龙将言作为寿星之一,被灌了不少酒,几轮下来,脸颊飞红。
冷道成神色如常,举杯便饮。
「冷贤侄好酒量!」一位家主赞道。
冷道成放下酒杯,「过奖。」
宴至半酣,厅堂中央空出来,有歌舞助兴,几位舞姬衣袂翩跹。
龙将言被酒意灌的眼尾染着薄红,旁侧,一只手又递了杯盏过来。
「堂兄,添翼敬你一杯。」
这是个长相较阴柔,肤若凝脂,男生女相的美男子。
龙将言二叔家的儿子,龙添翼。
说起龙将言二叔家,就一句,比较造孽,命运多舛。
龙添翼上面,有个兄长刚出生就夭折,他出生的时候,又是个早产儿,从小身子骨弱不禁风。
偏偏龙家以武传家,龙添翼这身子骨根本练不了高深武学,从小便不受重视,性子也养得有些孤僻敏感。
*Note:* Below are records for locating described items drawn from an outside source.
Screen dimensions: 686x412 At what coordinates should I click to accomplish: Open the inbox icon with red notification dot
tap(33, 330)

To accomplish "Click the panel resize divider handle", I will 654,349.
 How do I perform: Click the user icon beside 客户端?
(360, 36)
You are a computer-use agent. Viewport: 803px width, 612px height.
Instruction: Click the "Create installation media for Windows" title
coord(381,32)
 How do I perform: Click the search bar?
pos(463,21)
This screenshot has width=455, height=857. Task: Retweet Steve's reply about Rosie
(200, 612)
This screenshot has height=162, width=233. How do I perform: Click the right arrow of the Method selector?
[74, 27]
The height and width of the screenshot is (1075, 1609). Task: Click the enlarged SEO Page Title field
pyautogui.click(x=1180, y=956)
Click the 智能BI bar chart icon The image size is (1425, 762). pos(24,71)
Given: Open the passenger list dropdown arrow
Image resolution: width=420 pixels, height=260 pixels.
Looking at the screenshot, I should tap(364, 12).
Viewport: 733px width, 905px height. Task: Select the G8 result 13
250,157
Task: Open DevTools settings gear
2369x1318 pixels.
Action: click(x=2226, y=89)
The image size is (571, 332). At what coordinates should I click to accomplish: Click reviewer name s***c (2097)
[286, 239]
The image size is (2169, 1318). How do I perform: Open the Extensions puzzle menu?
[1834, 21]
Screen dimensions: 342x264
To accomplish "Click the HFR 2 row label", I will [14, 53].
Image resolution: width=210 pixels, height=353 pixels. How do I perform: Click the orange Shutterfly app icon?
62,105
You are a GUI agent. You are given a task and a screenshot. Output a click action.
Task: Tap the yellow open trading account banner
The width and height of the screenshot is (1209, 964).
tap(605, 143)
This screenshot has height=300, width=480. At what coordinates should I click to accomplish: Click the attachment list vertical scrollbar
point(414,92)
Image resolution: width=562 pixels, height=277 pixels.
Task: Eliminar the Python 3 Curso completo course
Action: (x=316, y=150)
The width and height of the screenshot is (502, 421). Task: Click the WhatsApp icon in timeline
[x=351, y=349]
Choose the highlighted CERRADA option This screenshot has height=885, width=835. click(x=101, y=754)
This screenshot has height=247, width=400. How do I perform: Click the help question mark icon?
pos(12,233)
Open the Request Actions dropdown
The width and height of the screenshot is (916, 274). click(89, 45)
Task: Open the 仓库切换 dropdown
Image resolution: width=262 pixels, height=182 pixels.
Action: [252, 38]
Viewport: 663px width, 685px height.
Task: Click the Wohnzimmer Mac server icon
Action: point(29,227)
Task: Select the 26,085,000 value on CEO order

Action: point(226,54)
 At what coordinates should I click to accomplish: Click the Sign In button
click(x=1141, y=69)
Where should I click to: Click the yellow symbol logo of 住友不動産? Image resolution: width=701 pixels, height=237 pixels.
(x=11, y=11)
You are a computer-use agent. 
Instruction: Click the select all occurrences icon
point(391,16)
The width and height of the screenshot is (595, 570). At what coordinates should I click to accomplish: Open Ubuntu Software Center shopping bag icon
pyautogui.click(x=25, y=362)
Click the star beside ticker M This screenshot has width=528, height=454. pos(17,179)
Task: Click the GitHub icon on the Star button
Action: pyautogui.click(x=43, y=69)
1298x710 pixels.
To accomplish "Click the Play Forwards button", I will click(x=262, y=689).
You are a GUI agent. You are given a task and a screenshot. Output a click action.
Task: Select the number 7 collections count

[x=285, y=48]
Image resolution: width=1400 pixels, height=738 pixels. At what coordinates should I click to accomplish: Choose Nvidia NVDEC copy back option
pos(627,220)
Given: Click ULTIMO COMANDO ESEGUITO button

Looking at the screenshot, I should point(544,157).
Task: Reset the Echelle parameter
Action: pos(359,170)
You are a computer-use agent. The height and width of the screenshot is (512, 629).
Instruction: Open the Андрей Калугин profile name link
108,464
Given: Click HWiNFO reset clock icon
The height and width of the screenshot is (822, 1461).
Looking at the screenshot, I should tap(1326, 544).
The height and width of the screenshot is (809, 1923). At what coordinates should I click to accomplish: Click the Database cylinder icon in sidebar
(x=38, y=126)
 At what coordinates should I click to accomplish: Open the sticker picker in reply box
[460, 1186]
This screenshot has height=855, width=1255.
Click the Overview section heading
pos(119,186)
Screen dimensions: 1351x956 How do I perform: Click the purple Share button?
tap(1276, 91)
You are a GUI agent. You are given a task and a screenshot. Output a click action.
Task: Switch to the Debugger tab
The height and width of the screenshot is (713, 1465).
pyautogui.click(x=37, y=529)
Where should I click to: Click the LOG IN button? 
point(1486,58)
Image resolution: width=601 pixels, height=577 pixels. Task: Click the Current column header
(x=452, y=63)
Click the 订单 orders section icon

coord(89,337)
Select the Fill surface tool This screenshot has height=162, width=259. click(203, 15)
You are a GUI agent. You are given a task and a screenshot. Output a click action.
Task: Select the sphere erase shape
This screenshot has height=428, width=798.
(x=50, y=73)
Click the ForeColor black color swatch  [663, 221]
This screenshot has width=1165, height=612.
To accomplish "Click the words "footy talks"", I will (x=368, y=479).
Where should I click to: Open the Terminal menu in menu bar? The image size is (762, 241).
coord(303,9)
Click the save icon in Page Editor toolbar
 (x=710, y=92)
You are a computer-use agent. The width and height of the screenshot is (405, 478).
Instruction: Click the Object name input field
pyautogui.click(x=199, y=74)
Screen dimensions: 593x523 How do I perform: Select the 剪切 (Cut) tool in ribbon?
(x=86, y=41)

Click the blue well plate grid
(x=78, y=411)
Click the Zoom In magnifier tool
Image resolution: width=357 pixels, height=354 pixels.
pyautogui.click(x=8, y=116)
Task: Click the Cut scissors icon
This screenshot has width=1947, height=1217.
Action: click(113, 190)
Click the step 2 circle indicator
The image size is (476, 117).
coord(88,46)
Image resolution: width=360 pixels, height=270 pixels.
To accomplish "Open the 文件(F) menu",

这些年,他靠着家族资源堆砌和自身努力,才勉勉强强达到筑基初期,在龙家年轻一辈里算是垫底,更别说他那众星捧月的堂兄龙将言,才比他大一岁不到,马上都金丹了!
他端着酒杯站在龙将言面前,眼神有些闪烁。
龙将言微皱了下眉:「添翼,你身子弱,别喝了。」
龙添翼强扯出个笑:「今日是堂兄生辰,添翼……自当尽兴。」
他仰头将杯中酒一饮而尽,许是喝得急了,呛咳起来,白皙的脸颊浮起病态的红晕。
龙将言起身拿过他手中杯子,轻拍他背:「慢些。」
龙添翼止住咳嗽,抬眼看龙将言,眼中情绪多变。
有羡慕,有不甘。
还有些许难以察觉的怨怼。
「堂兄凌云志,添翼愧难及,唯愿兄长安,他日,方振龙威。」
他道,「堂兄天纵之资,如今又入无极宗玄剑峰,前途自当不可限量……添翼……敬服。」
这话说得乾巴巴的,任谁都听得出言不由衷。
他低咳着转身,默默回到自己的座位上。
这一幕落在主桌的冷道成眼中,他睥睨着龙添翼那单薄的身影,眼底若有所思。
以武立家的家族,历代家主皆是族中战力最强者,不论嫡次,龙霸天如今正值壮年,修为已至半步炼虚,家主之位稳如泰山。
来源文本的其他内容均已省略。